From my very first US trip at the age of 11 and for the next two decades, which were spent predominantly Stateside, I embraced the American way of life – Sweet Air of Freedom, spelling color without a ‘U’, burgers and Bud Light, and so forth.
Yet there were several quintessential Americanisms to which I remained impervious. I will now reveal them at great peril to myself – if I am turned away at JFK next year, we’ll know why. I’ll start my high treason with…
In my book, peanut butter and jelly sandwiches are a culinary abomination. First of all, the ingredients are pretty gross on their own. The spongy white squares that hold the PB and J cannot possibly be considered ‘bread’ by anyone who’s ever tasted actual bread. Peanut butter belongs in Reese’s Pieces or Butterfinger candies, and nothing else. And grape jelly is an unholy mutation of jam, which should always come from proper berries. Put those things together, and what you get is a mealy, salty, sweet, yet somehow tasteless mush that sticks to every part of your mouth and leaves you nauseated. It is also a staple food of every American child, and a go-to snack for plenty of adults (whom I am ashamed to know). Several of my study-abroad friends in France and Spain wasted their already-meager disposable income on the imported PB and Wonderbread so that they could get a little taste of home – a taste that I, thankfully, never acquired.
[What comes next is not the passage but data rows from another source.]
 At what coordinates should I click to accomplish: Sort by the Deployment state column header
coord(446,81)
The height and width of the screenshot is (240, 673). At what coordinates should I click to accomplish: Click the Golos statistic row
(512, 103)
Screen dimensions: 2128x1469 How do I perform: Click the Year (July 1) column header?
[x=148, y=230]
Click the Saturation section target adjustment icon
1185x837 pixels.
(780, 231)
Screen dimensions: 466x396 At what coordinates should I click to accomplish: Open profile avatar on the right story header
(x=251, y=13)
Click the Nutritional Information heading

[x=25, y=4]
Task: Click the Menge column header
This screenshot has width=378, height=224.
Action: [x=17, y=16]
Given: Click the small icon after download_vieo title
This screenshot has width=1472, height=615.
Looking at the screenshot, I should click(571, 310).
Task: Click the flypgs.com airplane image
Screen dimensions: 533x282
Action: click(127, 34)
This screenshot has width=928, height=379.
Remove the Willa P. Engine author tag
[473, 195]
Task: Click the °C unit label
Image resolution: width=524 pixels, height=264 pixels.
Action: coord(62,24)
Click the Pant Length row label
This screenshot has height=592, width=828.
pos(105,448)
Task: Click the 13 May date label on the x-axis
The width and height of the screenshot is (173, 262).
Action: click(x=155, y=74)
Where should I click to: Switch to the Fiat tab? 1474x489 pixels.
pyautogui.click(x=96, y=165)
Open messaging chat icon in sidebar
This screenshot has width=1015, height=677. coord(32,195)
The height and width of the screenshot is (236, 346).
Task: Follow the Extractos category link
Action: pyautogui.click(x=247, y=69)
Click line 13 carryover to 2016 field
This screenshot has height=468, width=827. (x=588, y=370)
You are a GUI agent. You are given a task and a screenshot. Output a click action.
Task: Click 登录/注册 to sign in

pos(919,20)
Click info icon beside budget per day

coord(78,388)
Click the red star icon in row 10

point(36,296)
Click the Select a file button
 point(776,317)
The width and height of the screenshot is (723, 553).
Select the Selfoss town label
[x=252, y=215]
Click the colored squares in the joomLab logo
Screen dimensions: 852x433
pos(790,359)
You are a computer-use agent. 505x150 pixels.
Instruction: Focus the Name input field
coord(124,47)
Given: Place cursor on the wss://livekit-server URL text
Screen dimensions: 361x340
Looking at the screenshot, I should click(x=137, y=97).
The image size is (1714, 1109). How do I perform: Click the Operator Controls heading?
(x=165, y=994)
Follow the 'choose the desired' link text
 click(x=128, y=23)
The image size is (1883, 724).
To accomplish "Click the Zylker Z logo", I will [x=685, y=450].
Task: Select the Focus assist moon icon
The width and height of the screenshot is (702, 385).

On the city streets. In the classroom. With a business suit. When it’s snowing. In America, flip-flops are ubiquitous. Comfort and ease aren’t be all, end all, people! Outside of the beach, communal showers and nail salons, flip flops are not appropriate footwear. They are unattractive and unsanitary. If I ever became President of the United States of America, my first order of business would be setting up a single-payer universal healthcare system. My second would be banning flip-flops at all public locations aside from the three aforementioned exceptions.
BONUS: Uggs. UGH.
I’ll be the first to say that I am not a sports person, nor do I pretend to be one. I follow Formula 1 because of my best friend, try to get excited for Russia at the Olympics, and enjoy an occasional college basketball game during March Madness, especially when there are cute players involved (I named all the guys on Duke’s 2010 team after Harry Potter characters because I couldn’t remember their real names. Kyle Singler was Weasley, Brian Zoubek was Viktor Krum, and Jon Scheyer was The Boy Who Lived, of course). Other than that, I am okay passing a couple of hours watching a match, in good company. Unless it’s baseball.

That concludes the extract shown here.